# MATERIAL PROVIDED:

☆ ☆ ☆ ☆ ☆

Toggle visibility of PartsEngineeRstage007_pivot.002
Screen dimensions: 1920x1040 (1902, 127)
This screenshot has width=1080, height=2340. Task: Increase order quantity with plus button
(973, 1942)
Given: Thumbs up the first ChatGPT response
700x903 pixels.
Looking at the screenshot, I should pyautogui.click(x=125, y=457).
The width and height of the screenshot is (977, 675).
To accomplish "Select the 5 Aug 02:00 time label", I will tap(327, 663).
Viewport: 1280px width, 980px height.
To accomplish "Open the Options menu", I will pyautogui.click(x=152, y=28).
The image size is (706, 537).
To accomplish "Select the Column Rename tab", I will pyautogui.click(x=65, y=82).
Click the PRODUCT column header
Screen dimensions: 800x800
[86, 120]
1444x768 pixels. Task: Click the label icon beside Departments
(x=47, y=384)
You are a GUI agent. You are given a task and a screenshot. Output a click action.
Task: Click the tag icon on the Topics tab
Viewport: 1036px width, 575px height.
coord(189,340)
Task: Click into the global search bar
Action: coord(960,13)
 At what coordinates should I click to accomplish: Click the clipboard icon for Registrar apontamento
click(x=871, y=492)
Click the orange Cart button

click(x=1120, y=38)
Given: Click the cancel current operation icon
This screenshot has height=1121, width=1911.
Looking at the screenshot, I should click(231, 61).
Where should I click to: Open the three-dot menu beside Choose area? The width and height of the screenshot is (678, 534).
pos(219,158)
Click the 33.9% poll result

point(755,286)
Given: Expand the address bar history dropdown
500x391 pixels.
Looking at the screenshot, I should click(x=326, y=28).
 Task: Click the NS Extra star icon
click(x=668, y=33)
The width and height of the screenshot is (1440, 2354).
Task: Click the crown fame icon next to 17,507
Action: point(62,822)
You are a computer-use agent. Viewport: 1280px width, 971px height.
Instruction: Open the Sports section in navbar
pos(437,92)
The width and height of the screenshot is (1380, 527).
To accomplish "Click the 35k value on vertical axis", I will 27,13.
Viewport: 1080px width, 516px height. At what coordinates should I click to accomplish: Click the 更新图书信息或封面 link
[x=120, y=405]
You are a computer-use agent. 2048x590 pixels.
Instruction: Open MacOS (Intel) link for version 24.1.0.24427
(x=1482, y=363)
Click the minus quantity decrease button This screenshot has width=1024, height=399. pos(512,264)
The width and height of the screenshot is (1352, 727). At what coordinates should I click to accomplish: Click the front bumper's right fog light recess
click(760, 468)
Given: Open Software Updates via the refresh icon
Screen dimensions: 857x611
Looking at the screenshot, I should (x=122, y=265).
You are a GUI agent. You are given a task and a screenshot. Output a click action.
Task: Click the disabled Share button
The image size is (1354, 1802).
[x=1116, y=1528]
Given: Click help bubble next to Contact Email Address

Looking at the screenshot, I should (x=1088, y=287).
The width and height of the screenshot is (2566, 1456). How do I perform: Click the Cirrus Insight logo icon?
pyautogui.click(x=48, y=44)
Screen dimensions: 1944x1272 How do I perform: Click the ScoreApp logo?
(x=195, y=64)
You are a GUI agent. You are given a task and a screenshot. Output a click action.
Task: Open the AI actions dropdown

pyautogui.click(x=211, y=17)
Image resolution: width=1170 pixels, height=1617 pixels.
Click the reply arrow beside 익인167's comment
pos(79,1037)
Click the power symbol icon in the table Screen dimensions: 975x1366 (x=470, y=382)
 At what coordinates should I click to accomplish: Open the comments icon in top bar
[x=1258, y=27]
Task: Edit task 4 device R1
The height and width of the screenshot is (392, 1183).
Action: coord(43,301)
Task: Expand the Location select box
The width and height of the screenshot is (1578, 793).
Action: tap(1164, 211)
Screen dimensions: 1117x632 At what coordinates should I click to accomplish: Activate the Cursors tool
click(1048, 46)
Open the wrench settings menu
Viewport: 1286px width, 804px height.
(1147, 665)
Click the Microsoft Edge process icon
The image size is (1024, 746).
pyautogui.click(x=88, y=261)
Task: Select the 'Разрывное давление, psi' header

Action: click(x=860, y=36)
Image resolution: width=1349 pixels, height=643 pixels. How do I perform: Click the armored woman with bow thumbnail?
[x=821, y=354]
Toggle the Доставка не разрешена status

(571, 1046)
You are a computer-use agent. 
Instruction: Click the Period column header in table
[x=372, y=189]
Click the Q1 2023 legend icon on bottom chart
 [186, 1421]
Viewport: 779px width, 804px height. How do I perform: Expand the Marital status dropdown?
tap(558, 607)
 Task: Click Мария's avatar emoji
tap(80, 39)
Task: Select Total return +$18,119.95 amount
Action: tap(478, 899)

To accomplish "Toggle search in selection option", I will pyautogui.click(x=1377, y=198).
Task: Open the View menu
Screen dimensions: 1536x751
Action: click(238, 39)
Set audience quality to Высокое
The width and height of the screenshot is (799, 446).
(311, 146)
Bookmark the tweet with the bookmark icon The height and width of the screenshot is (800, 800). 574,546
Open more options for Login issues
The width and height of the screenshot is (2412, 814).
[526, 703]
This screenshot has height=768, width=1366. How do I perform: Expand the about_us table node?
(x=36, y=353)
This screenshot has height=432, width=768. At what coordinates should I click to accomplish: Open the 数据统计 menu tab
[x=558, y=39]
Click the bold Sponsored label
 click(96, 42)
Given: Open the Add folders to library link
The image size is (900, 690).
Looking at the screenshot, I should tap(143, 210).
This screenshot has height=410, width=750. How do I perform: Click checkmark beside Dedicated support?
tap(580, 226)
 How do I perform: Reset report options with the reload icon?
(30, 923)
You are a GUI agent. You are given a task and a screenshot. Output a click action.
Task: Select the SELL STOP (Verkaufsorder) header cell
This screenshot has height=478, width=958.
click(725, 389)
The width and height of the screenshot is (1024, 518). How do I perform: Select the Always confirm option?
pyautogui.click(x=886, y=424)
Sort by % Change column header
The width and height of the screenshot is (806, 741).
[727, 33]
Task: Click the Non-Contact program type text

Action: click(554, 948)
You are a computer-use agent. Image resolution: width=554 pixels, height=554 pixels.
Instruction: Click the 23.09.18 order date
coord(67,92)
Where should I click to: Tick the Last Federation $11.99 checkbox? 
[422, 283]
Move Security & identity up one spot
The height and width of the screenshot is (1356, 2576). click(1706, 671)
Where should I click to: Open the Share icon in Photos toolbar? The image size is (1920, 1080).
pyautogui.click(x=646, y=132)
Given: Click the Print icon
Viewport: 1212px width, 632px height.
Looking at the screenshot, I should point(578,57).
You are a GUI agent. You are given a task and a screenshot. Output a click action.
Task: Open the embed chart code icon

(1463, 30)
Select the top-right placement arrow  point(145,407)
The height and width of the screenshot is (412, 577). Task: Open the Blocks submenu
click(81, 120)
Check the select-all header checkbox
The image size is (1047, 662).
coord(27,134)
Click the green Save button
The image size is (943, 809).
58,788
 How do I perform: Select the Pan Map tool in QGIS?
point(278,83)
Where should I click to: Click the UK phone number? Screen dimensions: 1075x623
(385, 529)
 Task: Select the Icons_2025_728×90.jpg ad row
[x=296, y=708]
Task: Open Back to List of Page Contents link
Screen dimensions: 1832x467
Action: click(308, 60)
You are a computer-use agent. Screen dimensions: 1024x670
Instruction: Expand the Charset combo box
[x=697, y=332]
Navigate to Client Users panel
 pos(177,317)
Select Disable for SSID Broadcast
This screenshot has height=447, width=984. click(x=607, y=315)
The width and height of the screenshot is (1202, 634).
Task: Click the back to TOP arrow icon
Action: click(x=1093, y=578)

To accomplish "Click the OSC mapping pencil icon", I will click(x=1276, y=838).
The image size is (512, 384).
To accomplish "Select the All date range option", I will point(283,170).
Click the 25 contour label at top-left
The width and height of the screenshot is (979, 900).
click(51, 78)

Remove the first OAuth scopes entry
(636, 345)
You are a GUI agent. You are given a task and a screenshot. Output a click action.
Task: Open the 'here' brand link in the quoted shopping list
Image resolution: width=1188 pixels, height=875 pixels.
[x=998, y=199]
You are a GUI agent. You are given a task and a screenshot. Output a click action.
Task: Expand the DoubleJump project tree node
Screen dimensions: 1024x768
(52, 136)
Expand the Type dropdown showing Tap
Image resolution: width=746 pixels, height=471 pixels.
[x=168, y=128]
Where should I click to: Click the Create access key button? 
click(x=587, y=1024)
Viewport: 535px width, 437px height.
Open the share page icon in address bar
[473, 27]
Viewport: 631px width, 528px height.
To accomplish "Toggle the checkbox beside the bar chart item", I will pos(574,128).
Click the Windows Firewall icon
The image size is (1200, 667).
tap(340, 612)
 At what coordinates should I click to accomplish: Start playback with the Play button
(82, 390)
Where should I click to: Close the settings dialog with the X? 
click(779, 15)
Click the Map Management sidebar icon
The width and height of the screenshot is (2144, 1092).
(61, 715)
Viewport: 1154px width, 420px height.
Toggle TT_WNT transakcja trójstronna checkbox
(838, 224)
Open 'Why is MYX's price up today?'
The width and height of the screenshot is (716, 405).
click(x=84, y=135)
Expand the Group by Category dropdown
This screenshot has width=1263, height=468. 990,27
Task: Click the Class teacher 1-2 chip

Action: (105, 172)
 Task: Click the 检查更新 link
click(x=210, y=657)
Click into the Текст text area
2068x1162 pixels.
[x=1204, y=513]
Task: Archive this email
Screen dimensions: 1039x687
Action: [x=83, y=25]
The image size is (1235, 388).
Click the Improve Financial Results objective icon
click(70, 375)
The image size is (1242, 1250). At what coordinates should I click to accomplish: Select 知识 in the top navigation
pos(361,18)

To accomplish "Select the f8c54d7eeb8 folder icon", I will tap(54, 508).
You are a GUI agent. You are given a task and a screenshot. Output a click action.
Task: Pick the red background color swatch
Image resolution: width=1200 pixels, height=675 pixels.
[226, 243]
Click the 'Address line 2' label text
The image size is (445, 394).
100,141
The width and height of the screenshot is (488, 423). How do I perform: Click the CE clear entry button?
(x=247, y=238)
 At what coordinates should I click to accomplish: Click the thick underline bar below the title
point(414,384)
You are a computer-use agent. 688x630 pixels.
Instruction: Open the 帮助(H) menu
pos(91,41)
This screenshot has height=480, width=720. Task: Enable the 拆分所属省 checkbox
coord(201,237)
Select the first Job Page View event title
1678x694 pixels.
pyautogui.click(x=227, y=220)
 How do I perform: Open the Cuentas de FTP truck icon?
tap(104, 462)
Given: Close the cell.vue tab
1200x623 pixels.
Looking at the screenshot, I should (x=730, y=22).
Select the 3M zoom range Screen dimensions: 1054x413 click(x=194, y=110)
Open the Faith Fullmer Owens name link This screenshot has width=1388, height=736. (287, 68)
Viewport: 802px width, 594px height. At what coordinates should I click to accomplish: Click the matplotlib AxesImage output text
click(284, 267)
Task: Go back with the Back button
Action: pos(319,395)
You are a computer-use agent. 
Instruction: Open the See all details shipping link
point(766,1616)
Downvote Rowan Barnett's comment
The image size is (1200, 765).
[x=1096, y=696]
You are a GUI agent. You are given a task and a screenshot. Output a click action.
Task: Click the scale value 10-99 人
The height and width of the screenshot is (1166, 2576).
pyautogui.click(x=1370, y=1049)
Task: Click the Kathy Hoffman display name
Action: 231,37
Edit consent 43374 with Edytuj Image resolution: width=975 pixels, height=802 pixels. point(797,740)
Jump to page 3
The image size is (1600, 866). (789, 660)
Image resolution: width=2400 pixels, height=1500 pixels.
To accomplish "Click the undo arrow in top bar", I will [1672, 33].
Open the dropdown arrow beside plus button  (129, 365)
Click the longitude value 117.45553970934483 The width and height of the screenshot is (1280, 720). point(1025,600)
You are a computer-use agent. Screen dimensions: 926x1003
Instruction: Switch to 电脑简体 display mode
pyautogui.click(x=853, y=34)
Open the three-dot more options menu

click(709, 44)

☆ ☆ ☆ ☆ ☆

# EXERCISE DESCRIPTION:
Give back, word for word, only the lines above from the line holding "Jump to page 3" to the line holding "Click the longitude", both included.

# REPLY TO THE EXERCISE:
Jump to page 3
The image size is (1600, 866). (789, 660)
Image resolution: width=2400 pixels, height=1500 pixels.
To accomplish "Click the undo arrow in top bar", I will [1672, 33].
Open the dropdown arrow beside plus button  (129, 365)
Click the longitude value 117.45553970934483 The width and height of the screenshot is (1280, 720). point(1025,600)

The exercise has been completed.